00:12:51.940 | A 404 message.
00:12:53.940 | The page you were looking for doesn't exist.
00:12:55.940 | You may have mistyped the address.
00:12:57.940 | The irony of that for some people
00:12:59.940 | will be absolutely overwhelming.
00:13:01.940 | The safety page just doesn't exist.
00:13:04.940 | For other people, that will be darkly funny.
00:13:06.940 | Couple last interesting things for me.
00:13:08.940 | Here are the companies that are already using GPT-4.
00:13:12.940 | So of course you can use Bing,
00:13:14.780 | to access GPT-4,
00:13:16.780 | the new ChatGPT+ model of GPT-4,
00:13:18.780 | or any of the apps that you can see on screen.

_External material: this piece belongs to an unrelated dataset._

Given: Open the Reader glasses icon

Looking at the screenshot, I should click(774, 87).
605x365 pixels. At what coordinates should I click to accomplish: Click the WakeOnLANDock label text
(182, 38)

00:13:22.780 | For example, Morgan Stanley is using it,
00:13:24.780 | the Khan Academy is using it for tutoring,
00:13:26.780 | and even the government of Iceland.
00:13:28.780 | Other such companies are listed here.
00:13:31.780 | I'm going to leave you here with a very ironic image
00:13:34.780 | that OpenAI used to demonstrate GPT-4's abilities.
00:13:38.780 | It's a joke about blindly just stacking on more and more layers
00:13:42.780 | to improve neural networks.
00:13:44.620 | GPT-4, using these insane number of new layers,
00:13:47.620 | is able to read, understand the joke,
00:13:50.620 | and explain why it's funny.
00:13:52.620 | If that isn't inception, I don't know what is.
00:13:55.620 | Anyway, let me know what you think.
00:13:57.620 | Of course I will be covering GPT-4 relentlessly
00:14:00.620 | over the coming days and weeks.
00:14:02.620 | Have a wonderful day.